ISLAMABAD: After failing to complete provincial nominations for months, the centre is expected to convene a meeting of the National Finance Commission (NFC) soon to consider extending revenue-sharing arrangement for another year beyond constitutionally protected five-year period.
Informed sources told Dawn that the Sindh government did not nominate its private member for the 8th five-year NFC despite repeated reminders by the ministry of finance. The NFC Secretariat has now moved a summary to the finance minister to convene a meeting of the existing NFC soon preferably in the first week of April to consider the way out. The constitutional life of the existing NFC is to automatically expire on June 30.
Except for Sindh, all other provinces have nominated their private members to the new NFC. They include Dr Aysha Ghous from Punjab, Prof Ibrahim of Jamat-i-Islami from Khyber Pakhtunkhwa and Dr Kaiser Bengali from Balochistan.
The previous NFC was constituted by the then president, Asif Ali Zardari, on July 24, 2009, that enabled a consensus 7th NFC award in about five months.
The 7th NFC award was signed by all the parties on Dec 30, 2009, in Gawadar and it took another few months in file work and formal notification that enabled its inclusion in federal and provincial budgets for fiscal year 2010-11 in June 2010 down the road.
Sindh fails to nominate member for the 8th NFC despite repeated requests
The new NFC has not been constituted as yet to meet constitutional requirements regarding consideration of financial arrangements between the centre and its federating partners and among the provinces and set shares in the divisible pool proceeds for next five years.
The process involves a lot of consultations, exchange of proposals and non-papers and series of negotiations to achieve the goal of a workable financial arrangement for five years.
Finance minister Ishaq Dar had announced in his budget speech in June last year to start consultations over the next NFC award in July and then assured the International Monetary Fund to have a fresh NFC arrangement, keeping in mind low provincial revenues and large cash surpluses, to ensure long-term fiscal sustainability.
An official said that all the provinces and the federal government would now have to reach consensus agreement to extend the existing NFC for another year through an act of parliament or through a presidential ordinance. Before that the existing NFC would have to pass a resolution for the extension.
The sources said the huge cash surpluses offered by the four provinces over the last five years under pressure from the federal government and the IMF to contain fiscal deficit has already exposed the lack of institutional spending capacity of the provinces to absorb their enhanced shares, mainly because of lack of planning and development capacity.
The federal government wants to build its case on the said premise and regain a part of the lost share in divisible pool.
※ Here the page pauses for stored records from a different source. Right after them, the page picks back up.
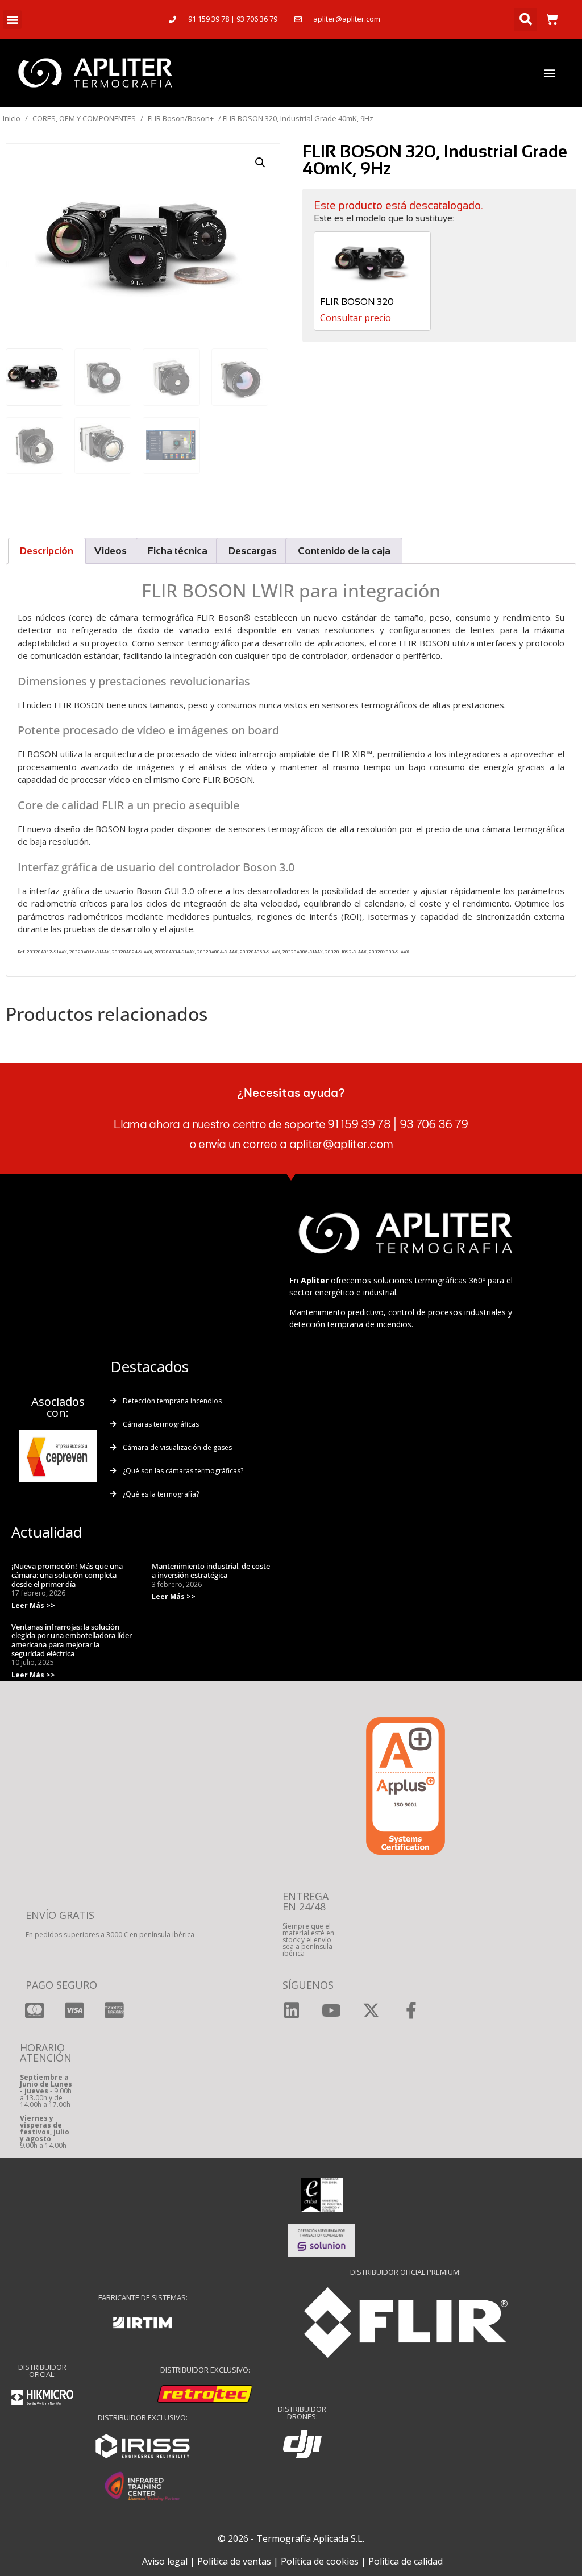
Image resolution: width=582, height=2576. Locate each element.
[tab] (47, 551)
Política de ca (395, 2561)
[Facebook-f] (410, 2010)
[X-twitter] (371, 2010)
The argument is that increased provincial shares were based on a major assurance that tax-to-GDP ratio would be increased to 15pc from less than 10pc by the NFC terminal year 2014-15 as provinces had promised to effectively tax real estate, agricultural income and services which did not materialise. The tax-to-GDP ratio remained well below 10pc and the three provincial potential revenue areas remained outside the effective net.